Nomi primari dicevamo.....l'argomento è trattato con molta chiarezza da Bhaktivinoda Takur (un grande santo Vaisnava cosciente di Krishna del fine 800) nel suo libro Hari Nama Cintamani dove spiega che esistono Nomi di Dio primari e secondari. Pur restando la concentrazione e la sincerità le qualità più importanti, Egli afferma che bisognerebbe cantare i nomi primari di Dio.
Dunque, quali sono i Nomi primari di Dio e quelli secondari? Come distinguerLi?
E' molto interessante. Bhaktivinoda definisce scondari i Nomi di Dio che sono ordinari, astratti o rappresentativi, quelli a cui siamo piu abituati in questo mondo; sono "esterni", poco intimi insomma.
Creatore, Mantenitore, come dicevamo prima, sono Nomi "distanti", astratti e fortemente impersonali; hanno molto poco a che fare con l'aspetto indipendente dell'esistenza di Dio.
I Suoi Nomi piu intimi e primari invece, sono direttamente collegati con la Sua natura indipendente e descrivono Dio come è nel Suo regno, nella Sua relazione con i Suoi compagni eterni, e non fanno necessariamente riferimento alle Sue attività in rapporto al mondo materiale.
Per esempio nomi come Yasomati-nandana, Nanda-kisora, Damodara, descrivono Krishna in relazione ai Suoi eterni compagni intimi nel Suo regno originale.
Per chi non ha familiarità con i dettagli della natura intima di Dio, come rivelano i testi Vedici, questi Nomi suoneranno strani, ma la realtà è che questi Nomi non hanno proprio nulla a che fare con il nostro mondo relativo.
Questi Nomi sono primari perchè molto intimi e cari a Krishna e molto cari ai Suoi puri devoti che Lo conoscono molto bene.
I Nomi secondari corrispondono piu alle descrizioni di Dio dal nostro punto di vista, e non dimentichiamolo, la nostra prospettiva è diversa dalla realtà perchè soffriamo di amnesia spirituale.
I Nomi primari sono descrizioni nate all'interno della "cerchia intima".
Per esempio se io mi rivolgo al mio insegnante di chitarra chiamandolo così, tutti gli studenti capiranno a chi mi riferisco, se invece lo chiamo con il suo nome di battesimo, che è piu intimo e personale, non c'è possibilità di errore.

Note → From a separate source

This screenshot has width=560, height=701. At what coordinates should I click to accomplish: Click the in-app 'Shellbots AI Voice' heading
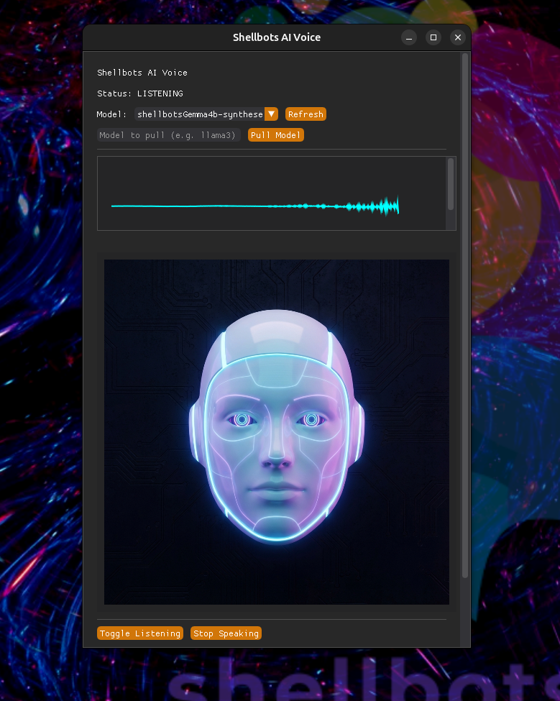[142, 73]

E andando oltre, se io lo chiamo con il suo soprannome, diciamo quello che usano solo i suoi genitori e amici stretti, sarà ancora piu confidenziale.
Quest'ultimo genere di appellativo è il piu simile ai Nomi di Dio rivelati nelle scritture Vediche, come "Krishna", "Rama" o "Govinda". Questi Nomi piu intimi accellerano il processo di guarigione dall'amnesia spirituale e ci portano molto piu facilmente all'Amore per Dio.

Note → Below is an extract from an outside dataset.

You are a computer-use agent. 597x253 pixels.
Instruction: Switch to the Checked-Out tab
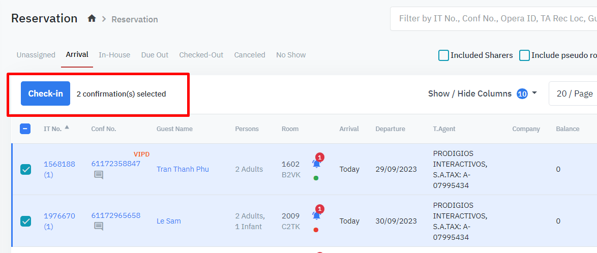(201, 55)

Dio per esempio è un Nome secondario, God in inglese...una parola di origine tedesca che significa "Colui che è buono", e anche "Awoon" per esempio era il Nome aramaico con cui Gesù si riferiva a Dio che sigifica "Nostro Padre universale". Nei nomi secondari si tratta di Dio sempre e solo in relazione a noi nel mondo materiale.
La Bibbia abbonda di Nomi e Forme secondari, come anche i Veda d'altronde.....per esempio una forma che si limita a rappresentare Dio è il cespuglio in fiamme, è una particolare manifestazione che si trova nel Deteronomio (4.24) e che si trova anche nella Caitanya Caritamrta (adi-lila 7.116) o per esempio Yahweh viene descritto con "l'elmetto della salvezza" (Isaia 59.16-18) e Krishna anche nello Srimad Bhagavatam (6.4.39) viene descritto spesso indossando un elmo grande e sfarzoso chiamato Maha-kirita.
Nei Veda viene posta enfasi sui Nomi primari, sulla Loro potenza, sul Loro significato e sull'importanza della Loro recitazione quotidiana.
Il Mahamantra Hare Krishna è un Mantra composto dai Nomi primari di Dio; è un Mantra, una preghiera, molto intima quindi.
Una preghiera o un Mantra quando sono diretti verso Dio sono positivi ed elevano la persona che li recita, ai piu alti livelli possibili, perfino alla liberazione.
Il vero "frutto" della preghiera però è sviluppare il puro Amore per Dio; questo è il massimo livello.
Il Mahamantra Hare Krishna non chiede assolutamente niente a Dio, neanche una cosa sottile come la misericordia.
La preghiera dice soltanto:
"Per favore, impegnami al Tuo servizio"; non si chiede nulla in cambio.
Il Mahamantra, essendo composto di Nomi primari, quindi intimi, si rivolge al Padre e alla sua potenza interna.
Il Mahamantra è puro, incomparabile ed esoterico.
E' gratuito, piacevole da recitare o cantare, semplice, alla portata di tutti.
Basta avere il desiderio di sperimentarLo.